(MATERIAL FOR THIS TASK)
+++

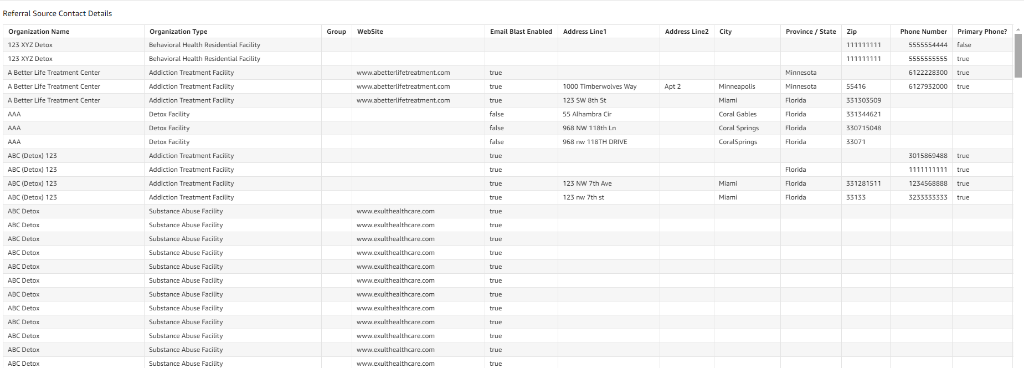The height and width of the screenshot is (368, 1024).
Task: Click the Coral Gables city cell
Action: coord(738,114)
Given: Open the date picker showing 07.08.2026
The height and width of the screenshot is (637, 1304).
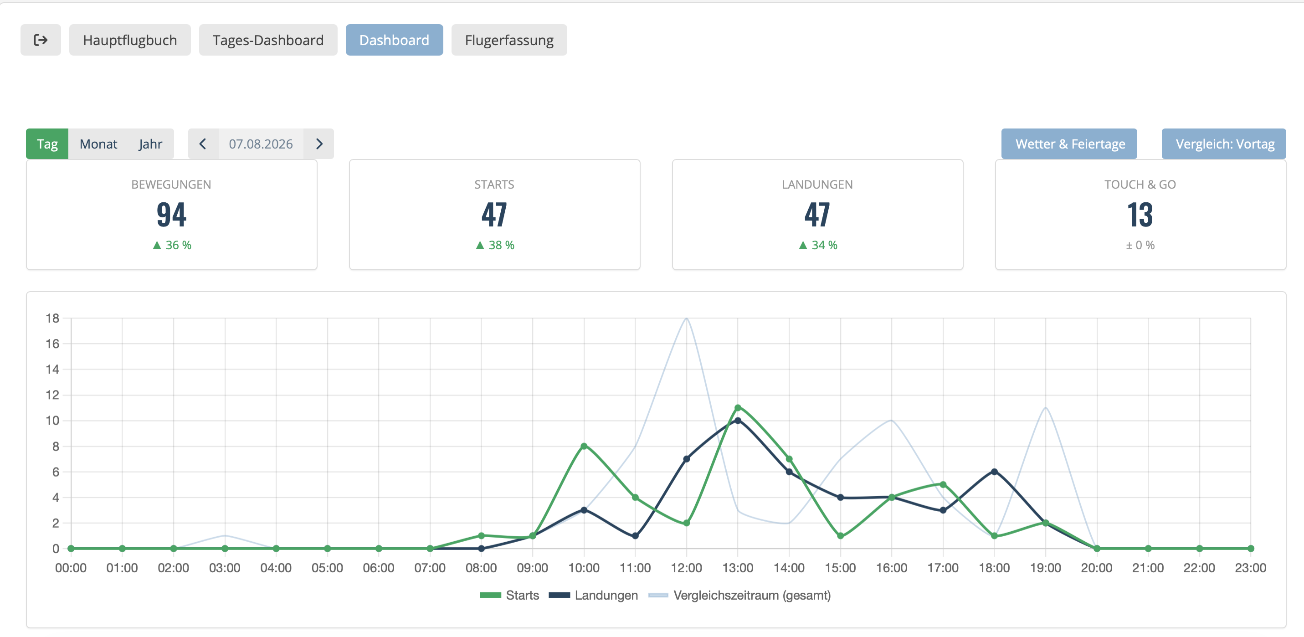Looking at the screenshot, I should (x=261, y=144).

+++

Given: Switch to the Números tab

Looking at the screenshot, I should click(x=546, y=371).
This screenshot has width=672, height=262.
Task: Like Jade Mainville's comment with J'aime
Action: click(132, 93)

+++

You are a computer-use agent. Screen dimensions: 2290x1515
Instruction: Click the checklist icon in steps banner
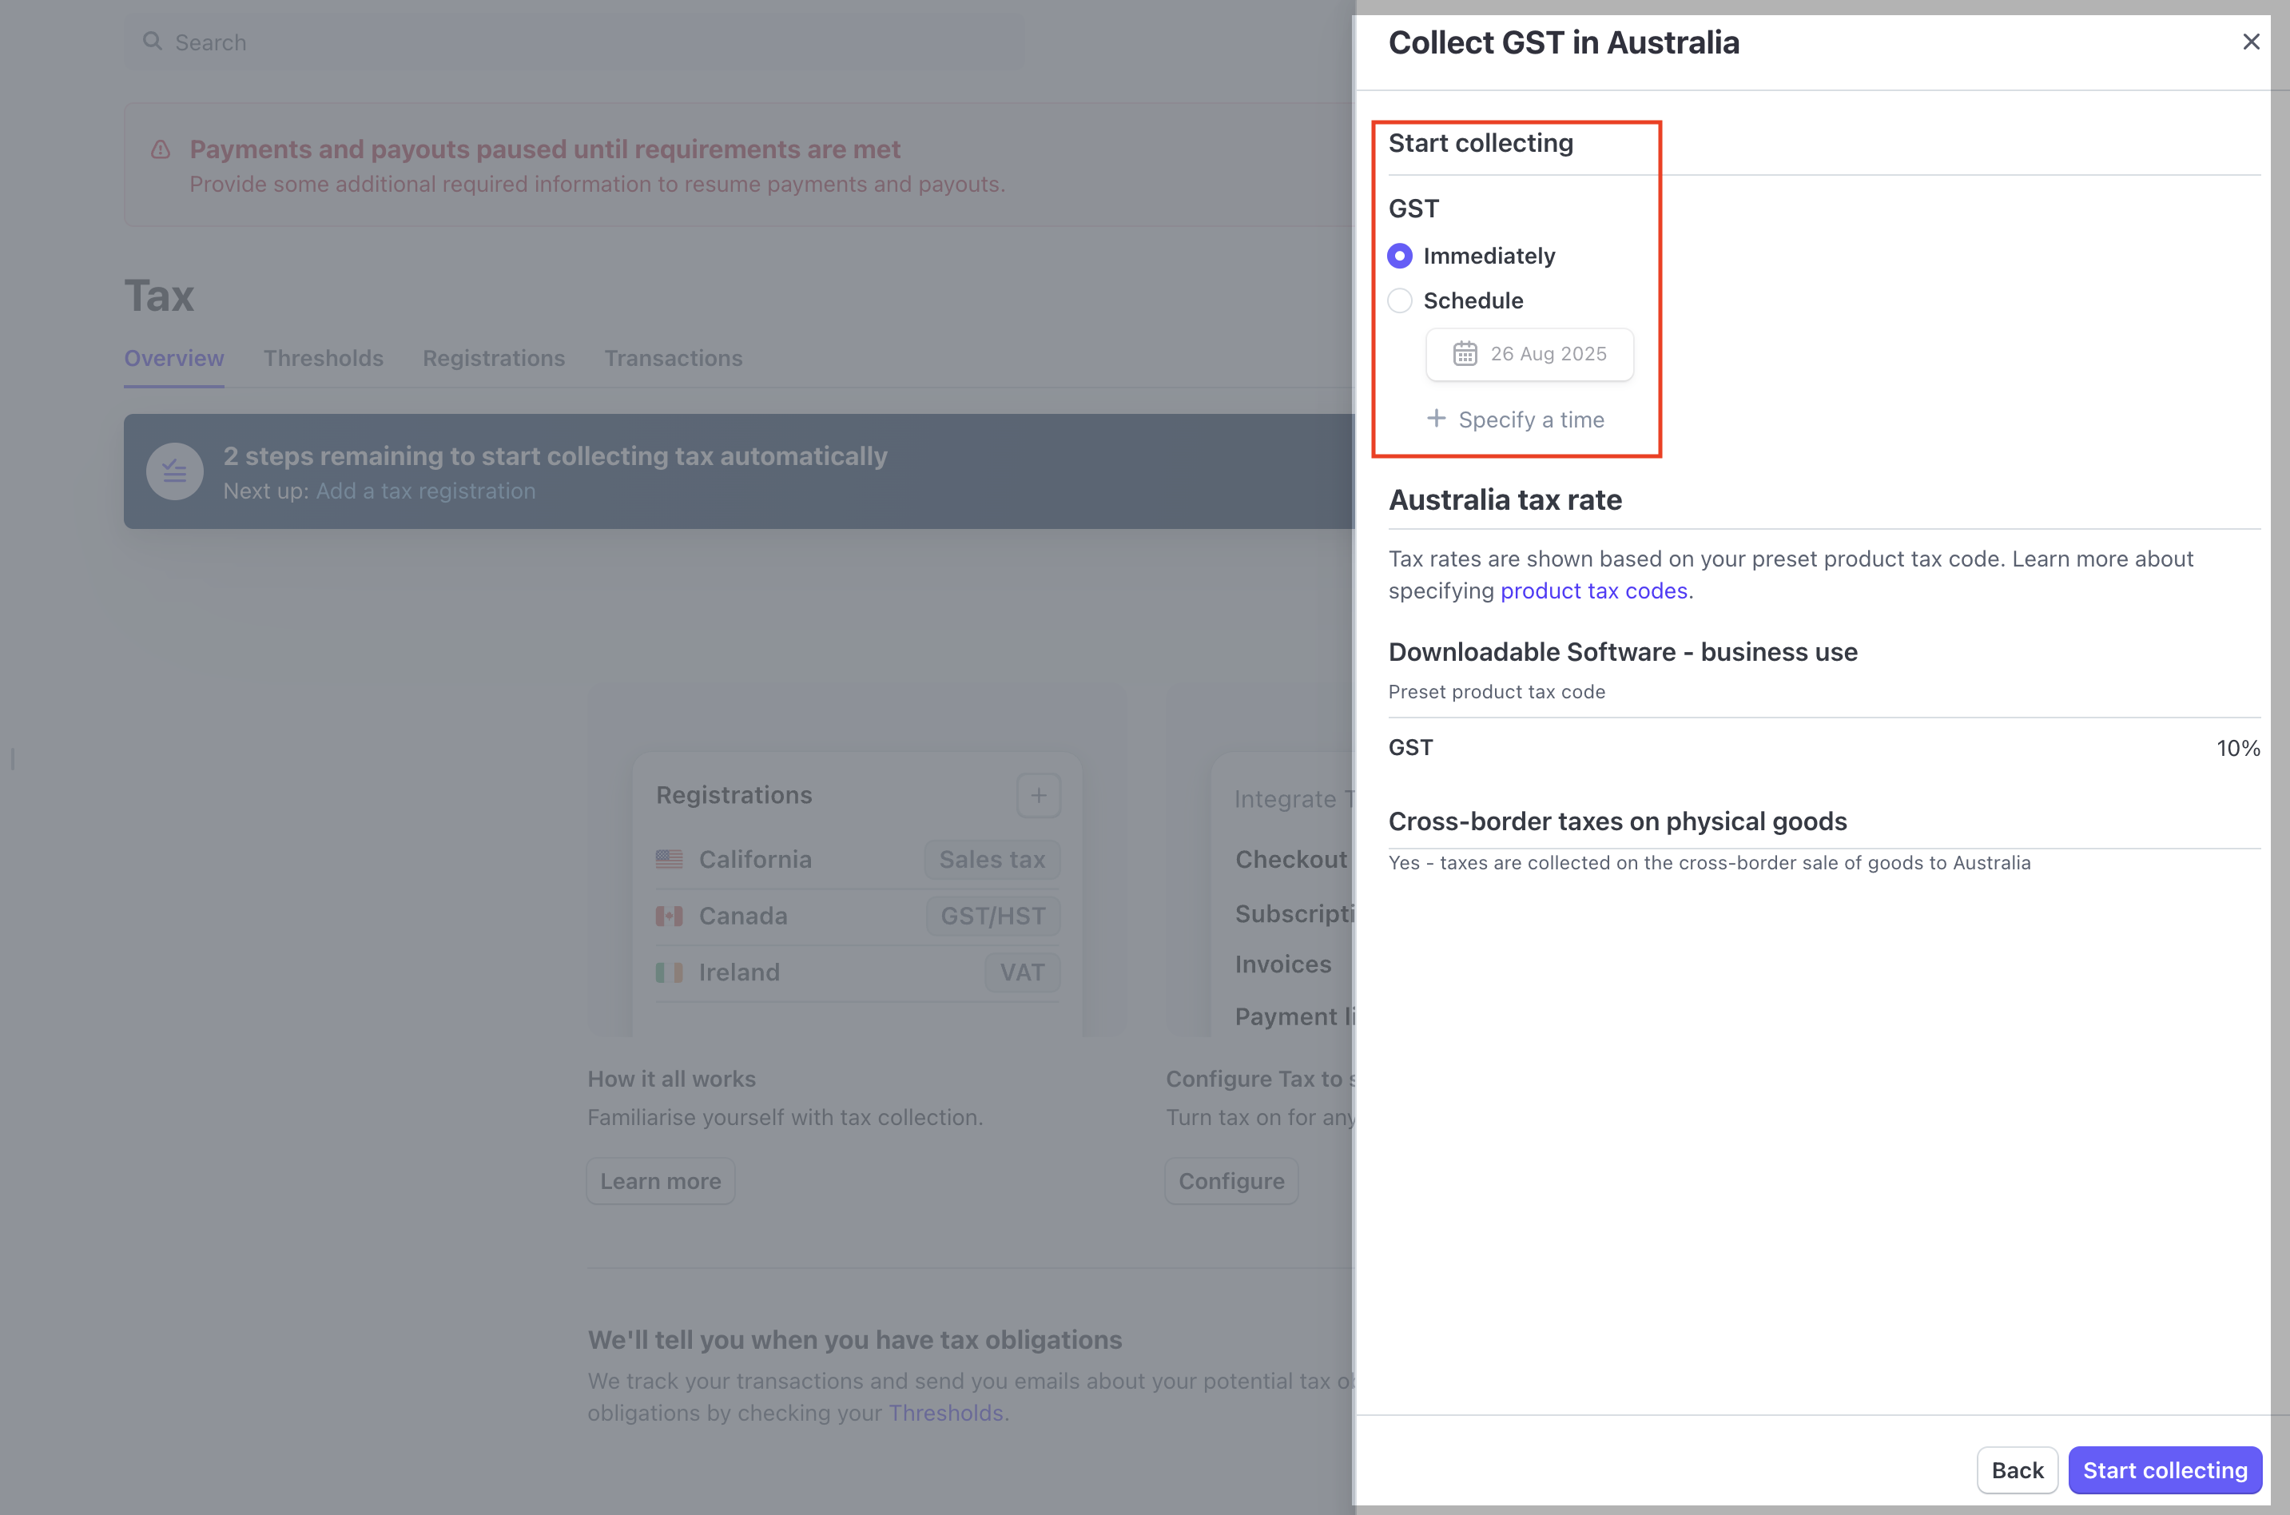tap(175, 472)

+++

(AIM OF THE EXERCISE) Copy out the records again from the line with "The height and width of the screenshot is (368, 1024)." up to and including the line with "Looking at the screenshot, I should (x=261, y=144).", leaving out the pictures.

(WORKED ANSWER)
The height and width of the screenshot is (368, 1024).
Task: Click the Coral Gables city cell
Action: coord(738,114)
Given: Open the date picker showing 07.08.2026
The height and width of the screenshot is (637, 1304).
Looking at the screenshot, I should (x=261, y=144).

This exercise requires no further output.